» Page extract
[Start of section]

Wednesday, October 02, 2013

are we hardwired for war?

NYTimes | WAR is in the air. Sad to say, there’s nothing new about this. Nor is there anything new about the claim that war has always been with us, and always will be. 

What is new, it seems, is the degree to which this claim is wrapped in the apparent acquiescence of science, especially the findings of evolutionary biology with respect to a war-prone “human nature.” 

This year, an article in The National Interest titled “What Our Primate Relatives Say About War” answered the question “Why war?” with “Because we are human.” In recent years, a piece in New Scientist asserted that warfare has “played an integral part in our evolution” and an article in the journal Science claimed that “death in warfare is so common in hunter-gatherer societies that it was an important evolutionary pressure on early Homo sapiens.” 

The emerging popular consensus about our biological predisposition to warfare is troubling. It is not just scientifically weak; it is also morally unfortunate, as it fosters an unjustifiably limited vision of human potential. 

Although there is considerable reason to think that at least some of our hominin ancestors engaged in warlike activities, there is also comparable evidence that others did not. While it is plausible that Homo sapiens owed much of its rapid brain evolution to natural selection’s favoring individuals that were smart enough to defeat their human rivals in violent competition, it is also plausible that we became highly intelligent because selection favored those of our ancestors who were especially adroit at communicating and cooperating. 

Conflict avoidance, reconciliation and cooperative problem solving could also have been altogether “biological” and positively selected for. 

Chimpanzees, we now know, engage in something distressingly akin to human warfare, but bonobos, whose evolutionary lineage makes them no more distant from us than chimps, are justly renowned for making love instead. For many anthropologists, “man the hunter” remains a potent trope, yet at the same time, other anthropologists embrace “woman the gatherer,” not to mention the cooperator, peacemaker and child rearer.

[End of section]

» Given information
[Start of section]

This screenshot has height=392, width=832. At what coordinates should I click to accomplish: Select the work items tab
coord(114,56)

[End of section]
[Start of section]

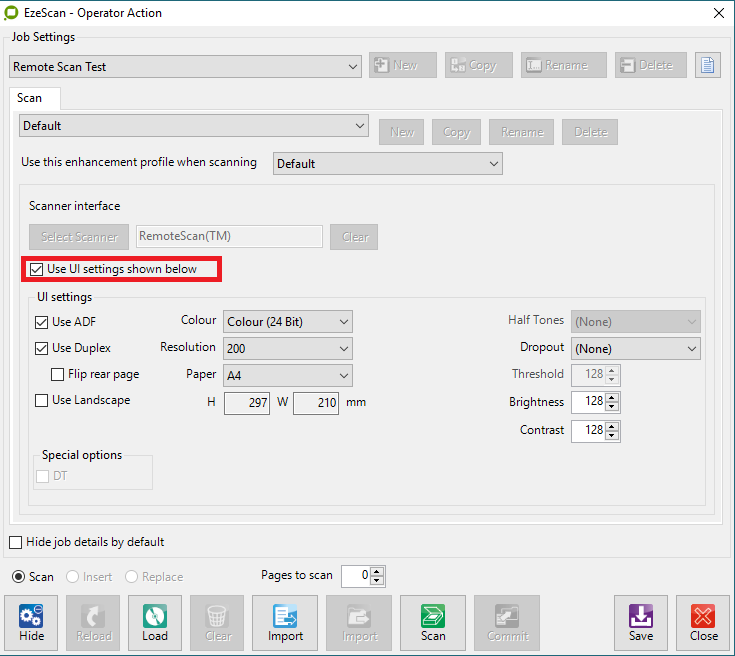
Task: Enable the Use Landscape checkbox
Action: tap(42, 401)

[End of section]
[Start of section]

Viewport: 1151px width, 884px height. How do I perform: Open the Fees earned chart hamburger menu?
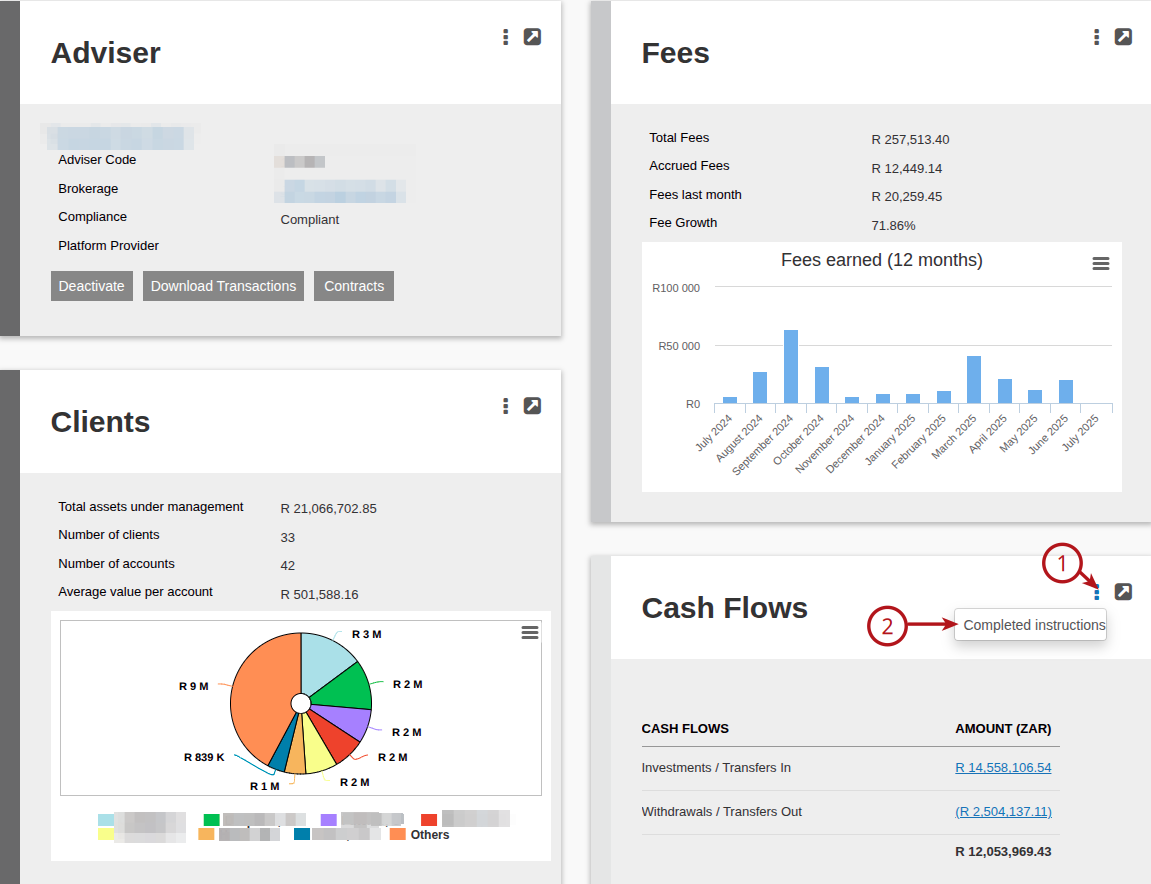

[End of section]

» List of tasks
a. In the article on whether humans are hardwired for war, which apes are known for making love instead of war?
b. Please extract the passage between "What is new, it" and "of human potential.", inclusive, from the article on whether humans are hardwired for war.

» Answers for the tasks
a. Bonobos

b.
What is new, it seems, is the degree to which this claim is wrapped in the apparent acquiescence of science, especially the findings of evolutionary biology with respect to a war-prone “human nature.” 

This year, an article in The National Interest titled “What Our Primate Relatives Say About War” answered the question “Why war?” with “Because we are human.” In recent years, a piece in New Scientist asserted that warfare has “played an integral part in our evolution” and an article in the journal Science claimed that “death in warfare is so common in hunter-gatherer societies that it was an important evolutionary pressure on early Homo sapiens.” 

The emerging popular consensus about our biological predisposition to warfare is troubling. It is not just scientifically weak; it is also morally unfortunate, as it fosters an unjustifiably limited vision of human potential.